Les chérifs idrissides vivent en majeure partie dans les principaux centres citadins du nord du Maroc (Fès, Séfrou, Meknès, Tétouan, Ouezzane, Chefchaouen, Rabat, Salé, Taza, Ksar El Kébir et Tanger) ainsi que dans certaines régions rurales du pays[2] (Zerhoun, Beni Arous au Pays des Jbala, Hyayna, Ghomara, etc.), au nord du Maroc jusqu'à l’Algérie (régions d'Oujda et de Tlemcen jusqu'à Chlef et Cherchell) et en Tunisie (régions de Bizerte, de Sfax et de Sousse). Ils constituent, selon l'historien Abdelhadi Tazi, l'une des cinq principales factions de Chorfas du Maroc.

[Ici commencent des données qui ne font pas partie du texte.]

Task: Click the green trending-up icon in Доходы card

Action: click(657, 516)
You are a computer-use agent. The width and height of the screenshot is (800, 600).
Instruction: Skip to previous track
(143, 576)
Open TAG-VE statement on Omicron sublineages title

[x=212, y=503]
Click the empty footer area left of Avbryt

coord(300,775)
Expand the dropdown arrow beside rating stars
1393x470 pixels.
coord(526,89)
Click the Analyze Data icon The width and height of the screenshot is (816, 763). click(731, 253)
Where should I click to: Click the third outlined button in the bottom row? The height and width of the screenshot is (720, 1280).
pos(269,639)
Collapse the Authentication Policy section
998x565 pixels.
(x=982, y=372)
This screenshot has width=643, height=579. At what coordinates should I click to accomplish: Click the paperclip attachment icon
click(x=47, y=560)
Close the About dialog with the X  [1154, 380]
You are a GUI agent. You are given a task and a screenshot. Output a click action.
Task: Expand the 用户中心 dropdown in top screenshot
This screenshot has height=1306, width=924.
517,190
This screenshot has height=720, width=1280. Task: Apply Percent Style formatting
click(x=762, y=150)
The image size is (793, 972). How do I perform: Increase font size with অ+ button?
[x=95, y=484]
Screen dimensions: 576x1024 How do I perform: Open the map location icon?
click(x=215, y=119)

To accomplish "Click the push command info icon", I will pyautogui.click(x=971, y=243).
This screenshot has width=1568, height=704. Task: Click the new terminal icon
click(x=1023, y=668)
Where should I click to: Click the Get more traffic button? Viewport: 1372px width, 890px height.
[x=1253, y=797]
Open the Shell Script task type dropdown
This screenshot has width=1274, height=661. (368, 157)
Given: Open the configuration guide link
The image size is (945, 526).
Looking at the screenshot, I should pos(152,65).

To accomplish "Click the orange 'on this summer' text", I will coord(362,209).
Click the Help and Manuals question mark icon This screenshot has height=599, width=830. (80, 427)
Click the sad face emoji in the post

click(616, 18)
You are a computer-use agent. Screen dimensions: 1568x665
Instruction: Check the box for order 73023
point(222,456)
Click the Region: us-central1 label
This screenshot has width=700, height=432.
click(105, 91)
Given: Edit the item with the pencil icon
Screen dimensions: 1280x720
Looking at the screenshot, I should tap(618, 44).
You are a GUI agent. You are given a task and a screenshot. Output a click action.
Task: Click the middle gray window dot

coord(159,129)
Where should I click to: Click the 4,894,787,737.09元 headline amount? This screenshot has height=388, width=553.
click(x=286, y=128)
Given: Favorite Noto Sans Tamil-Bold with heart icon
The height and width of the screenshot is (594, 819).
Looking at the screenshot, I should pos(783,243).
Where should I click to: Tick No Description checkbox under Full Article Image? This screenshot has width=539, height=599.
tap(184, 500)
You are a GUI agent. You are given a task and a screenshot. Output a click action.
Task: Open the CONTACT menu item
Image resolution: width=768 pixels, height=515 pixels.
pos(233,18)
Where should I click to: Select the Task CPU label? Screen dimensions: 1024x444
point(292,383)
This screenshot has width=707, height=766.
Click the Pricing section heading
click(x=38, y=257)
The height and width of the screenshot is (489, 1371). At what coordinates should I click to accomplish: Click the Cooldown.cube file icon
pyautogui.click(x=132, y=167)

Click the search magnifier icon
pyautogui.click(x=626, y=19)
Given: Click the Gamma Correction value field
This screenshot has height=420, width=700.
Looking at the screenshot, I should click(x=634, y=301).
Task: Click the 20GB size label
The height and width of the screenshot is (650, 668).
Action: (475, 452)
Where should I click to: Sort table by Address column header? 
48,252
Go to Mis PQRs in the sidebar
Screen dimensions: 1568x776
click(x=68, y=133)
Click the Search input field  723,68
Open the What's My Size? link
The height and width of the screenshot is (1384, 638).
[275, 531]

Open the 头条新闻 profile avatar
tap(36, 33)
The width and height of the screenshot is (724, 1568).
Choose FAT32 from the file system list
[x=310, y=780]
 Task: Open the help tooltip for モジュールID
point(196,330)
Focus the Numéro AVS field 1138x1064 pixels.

Histoire[modifier | modifier le code]

Les chérifs ont joué un rôle considérable dans l’histoire du Maroc actuel, notamment à partir de l’époque mérinide.

Dynastie des Idrissides[modifier | modifier le code]

Origines[modifier | modifier le code]

Il faudrait remonter au IXe siècle pour retracer le destin des descendants des Idrissides, en effet après la mort d'Idris Ier avec l’aide des tribus berbères et des contingents arabes son fils Idris II organise l’armée et l’administration et poursuit les conquêtes de son père. À sa mort en 828, ses huit fils sont désignés walis par le frère aîné au pouvoir, à la tête d’un vaste territoire intitulé Maghreb al-Aqsa qu’ils administrent en son nom, à la demande de la grand-mère Kenza épouse de Idris I. Cette partition du pays contribue peu à peu à la division des Idrissides, en butte à des rivalités internes et aux visées expansionnistes des Fatimides chiites d’Ifriqiya d’un côté; et des Omeyyades d’Andalousie de l’autre.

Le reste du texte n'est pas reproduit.